New Zealand's chef de mission says countries should not be allowed to compete at the Olympic Games unless they have a drug-testing system monitored by the World Anti-Doping Agency.
Dave Currie returned to New Zealand with most of the Olympic team on Wednesday and made the comments after shot putter Nadzeya Ostapchuk from Belarus was stripped of her gold medal after testing positive for steroids at the London Games.
New Zealand's Valerie Adams, who won at the Beijing Games in 2008, has been awarded the gold.
Mr Currie told Radio New Zealand's Checkpoint programme on Wednesday that he suspected Ostapchuk of doping ever since her winning throw of 21.36m.
"There's no monitored drug-testing system in Belarus.
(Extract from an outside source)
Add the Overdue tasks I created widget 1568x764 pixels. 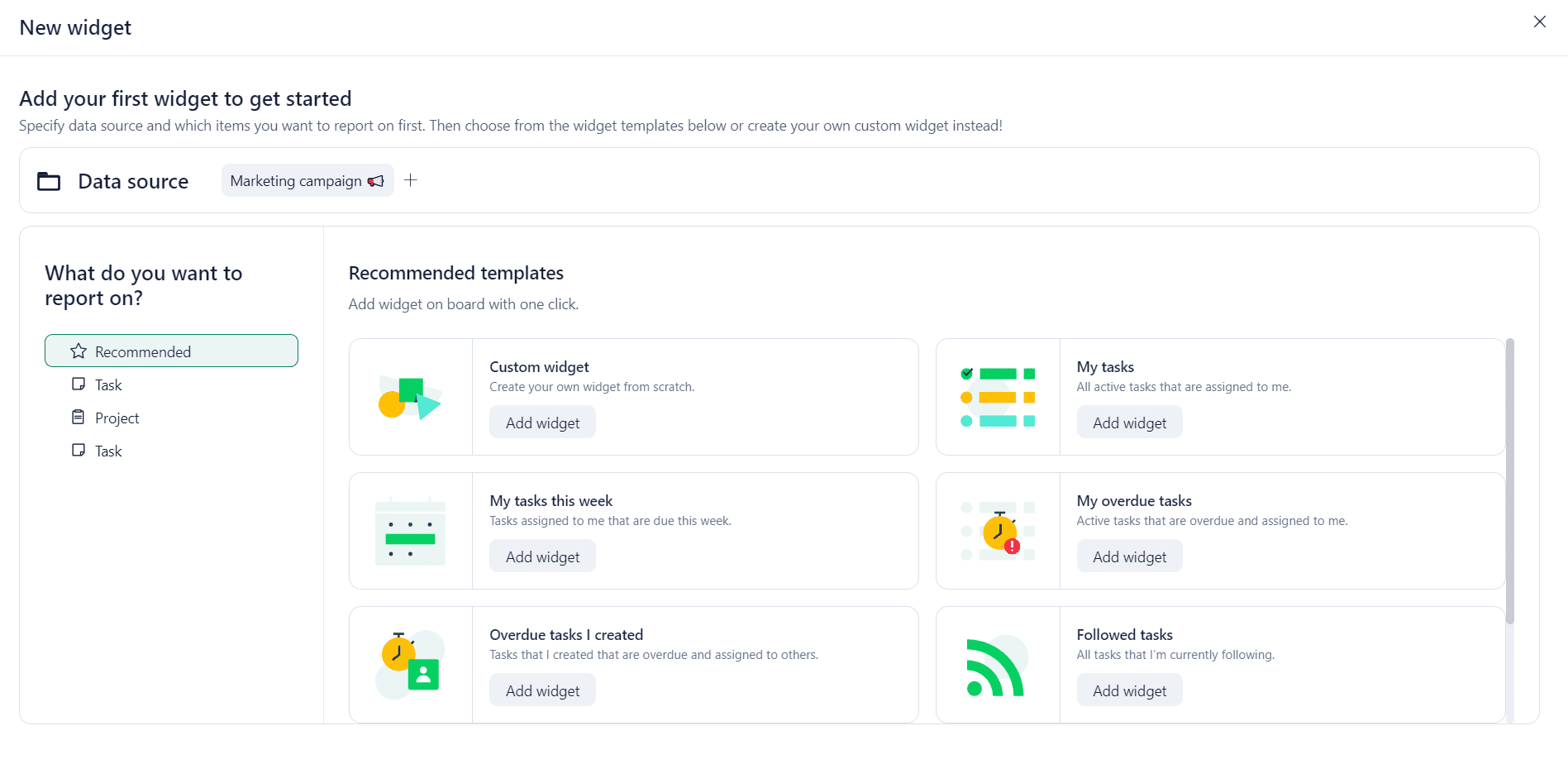(x=542, y=690)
In my view, it's pretty simple - unless you are involved in a wider monitored system, then why should you compete at a Games?"
Mr Currie says doping robs the true winner of his or her moment on the podium.
Adams threw 20.70m at the London Games. Russia's Evgeniia Kolodko now takes silver with her 20.48m throw, while China's Lijiao Gong has been elevated to bronze with her throw of 20.22m.
Adams is continuing to compete overseas until September.
High Performance Sport New Zealand says swimming and triathlon produced disappointing results at the London Games and will have to make a case for future funding.
Dave Currie says the freeze on money for high-performance athletes will be tough - particularly for sports that have under-performed.
Swimming had a target of reaching five finals but only made two, while triathlon was expected to produce a medal and failed to do so.
Mr Currie says those were realistic targets and expects there will be some discussions about future funding, but without enough money it will be hard for some sports to compete on the world stage.